B-3: Synthetic mica (DMA-80E: manufactured by Topy Industries, Ltd.) was almost completely ion-exchanged with onium ion chloride (didecyldimethylammonium chloride). After washing with stirring in a portion of ion-exchanged water using a stirrer, the mixture was filtered off again. The chlorine content after drying was 208 ppm.

(C component)
C-1: Styrene-maleic anhydride copolymer (manufactured by Nova Chemical Japan Co., Ltd .: “DYLARK 332-80”, maleic anhydride content: about 15% by weight)

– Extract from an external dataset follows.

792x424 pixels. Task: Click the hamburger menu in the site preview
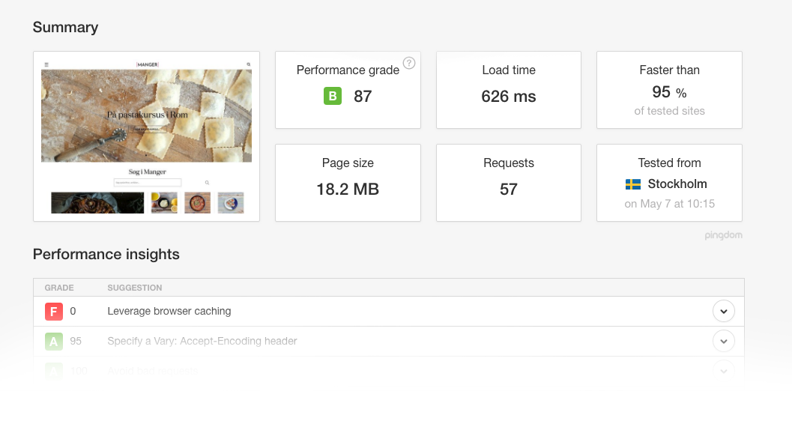pos(46,65)
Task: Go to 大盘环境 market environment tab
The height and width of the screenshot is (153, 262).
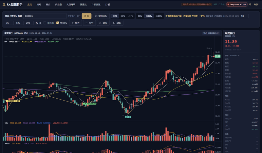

[Examples 1 and 2, and Comparative Examples 1 and 2]
The components B and C were dry-blended at the mixing ratios shown in Table 1, and then a twin-screw extruder (Toshiba Machine Co., Ltd .: TEM-58SS) equipped with a screw having a diameter of 58 mm and two kneading zones was used. The mixture was melt-kneaded at a cylinder temperature of 200 ° C., extruded, and strand-cut to obtain pellets. The pellets and the A component were mixed in the proportions shown in Table 1, and 0.1 part by weight of trimethyl phosphate (TMP manufactured by Daihachi Chemical Industry Co., Ltd .: TMP) and fatty acid ester (RIKEN Vitamin Co., Ltd., per 100 parts by weight of the A component). ): Rikemar S-100A) 0.05 parts by weight were added and dry-blended, and then a vented twin-screw extruder equipped with a screw having a diameter of 30 mm, L / D = 33.2, and two kneading zones ((Co. ) Using Kobe Steel: KTX30), the mixture was melt-kneaded at a cylinder temperature of 280 ° C, extruded, and strand cut to obtain pellets.

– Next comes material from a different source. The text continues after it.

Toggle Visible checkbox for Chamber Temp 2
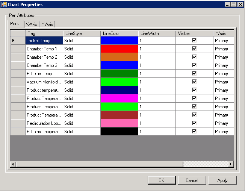Viewport: 245px width, 191px height. click(x=194, y=57)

  The obtained pellets were dried at 100 ° C. for 5 hours using a hot-air circulation dryer. After drying, the test piece was molded using an injection molding machine (manufactured by FANUC Corporation: AUTOSHOT T series model 150D) at a cylinder temperature of 260 ° C, a mold temperature of 80 ° C, and a molding cycle of 50 seconds. Table 1 shows the measurement results for these.

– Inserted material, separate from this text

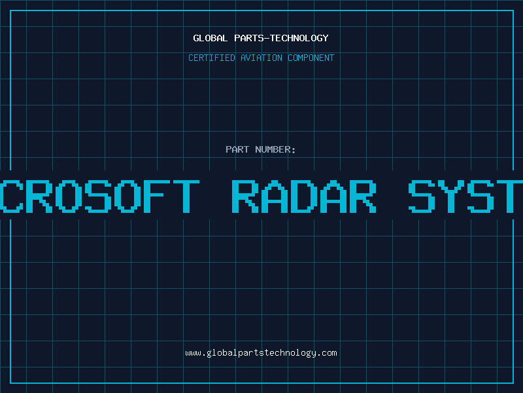Click the top-left corner of cyan frame
523x393 pixels.
10,10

  As is evident from the above table, the aromatic polycarbonate resin composition of the present invention has an excellent aromaticity with good hydrolyzability, good rigidity and good heat stability as the content of the specific component in the B component is small. It is clear that this will result in an aromatic polycarbonate resin composition.

Claims (4)

  (B) A cation exchange capacity of 50 to 200 meq / 100 g per 100 parts by weight of the aromatic polycarbonate resin (A component), and an organic onium having a cation exchange capacity of 40% or more of the cation exchange capacity. An aromatic polycarbonate obtained by ion-exchanging ions between layers and further comprising 0.1 to 50 parts by weight of an organically modified layered silicate (component B) having a total content of chlorine atoms and bromine atoms of 300 ppm or less. Resin composition.   The component B is obtained by ion-exchanging a layered silicate having a cation exchange capacity of 50 to 200 meq / 100 g with a chlorinated or brominated organic onium ion at a ratio of 40% or more of the cation exchange capacity. The aromatic polycarbonate resin composition according to claim 1, which is an organically modified layered silicate (component B ') having a total content of chlorine atoms and bromine atoms of 300 ppm or less, obtained by the above method.   Furthermore, 0.1 to 50 parts by weight of (C) an organic compound having an affinity for the component A and having a hydrophilic component (component C) is contained in an amount of 0.1 to 50 parts by weight per 100 parts by weight of the component A. The aromatic polycarbonate resin composition according to claim 2.   The polycarbonate resin composition according to claim 3, wherein the C component is a styrene-maleic anhydride copolymer.